Das stattliche Bergeranwesen am Ortseingang, neben dem ehemaligen Erholungsheim, war für lange Jahrzehnte seine Heimat. Dort wuchs er zusammen mit seinen vier Schwestern auf. Das elterliche Baugeschäft bestimmte den Tagesablauf. Das unruhige Leben der damaligen Zeit – Vor-, Kriegs- und Nachkriegszeit – hat sicher bei den heranwachsenden Kindern seine Eindrücke hinterlassen. Dennoch durften sie sich einer unbeschwerten Jugend erfreuen. Früh musste er den elterlichen Betrieb übernehmen. Zusammen mit seiner ersten Ehefrau Lotte entwickelte er die Firma in einer Zeit des baulichen Aufbruchs. Das Baugeschäft Berger war über die Gemeindegrenzen hinaus bekannt – Arbeitgeber und Ausbildungsbetrieb. Früh fand er seinen Platz in der Dorfgemeinschaft. Beim Trachtenverein Edelweiß Neubeuern war er Plattler und Theaterspieler. Das „Faschingsvirus“ lag auf dem Haus, und er regierte 1970 mit Prinzessin Hildegard den Neubeurer Fasching. Der erste Stadt-Land-Ball fand in seiner Faschingszeit statt.
Seinen Einsatz im dörflichen Leben leistete er weiter als Vorstandsmitglied beim CSU-Ortsverband, als Vorsitzender des Gewerbeverbandes und als ehrenamtlicher Raiffeisenvertreter.

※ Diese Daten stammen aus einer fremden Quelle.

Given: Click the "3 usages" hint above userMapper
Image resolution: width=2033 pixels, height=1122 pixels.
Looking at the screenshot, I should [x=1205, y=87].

Mit der ersten gemeinsamen Gemeinderatswahl Neubeuern/Altenbeuern wurde Berger 1970 in den Gemeinderat gewählt. Er gehörte diesem bis 1990 an. Hier brachte er sich auch im Festausschuss zum Gemeindejubiläum 1988 ein. Musikalität bestimmte aber weitgehend seine große Zuneigung. Selbst an mehreren Instrumenten spielend, war er – wie seine Schwestern – der Musik verbunden. Liedertafel, Kirchenchor und die Chorgemeinschaft Neubeuern, deren Ehrenvorsitzender er war, prägten vieles in seinem Leben. Ungezählte Stunden der Proben haben dies erfordert. Die Chorempore bestimmte seinen Beitrag im kirchlichen Leben.

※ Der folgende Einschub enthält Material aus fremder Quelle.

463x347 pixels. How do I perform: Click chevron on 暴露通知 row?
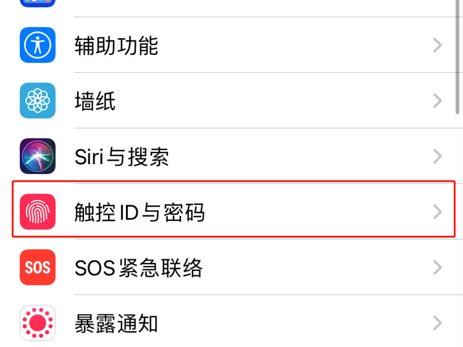tap(437, 323)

In Anton Berger fand Enoch zu Guttenberg, Begründer der Chorgemeinschaft Neubeuern, einen Wegbegleiter, Helfer und Förderer, dem er uneingeschränkt vertrauen konnte und mit dem er musikalisch verbunden war. Eine Gehörerkrankung setzte dem musikalischen Bestreben ein bitteres Ende. Auf dem Lebensweg öffnet sich für den Verstorbenen ein neues Tor, so die Trauerrednerin. Kein Abschied, nur ein „Pfüadi“ wollen wir ihm mitgeben, meinte sie.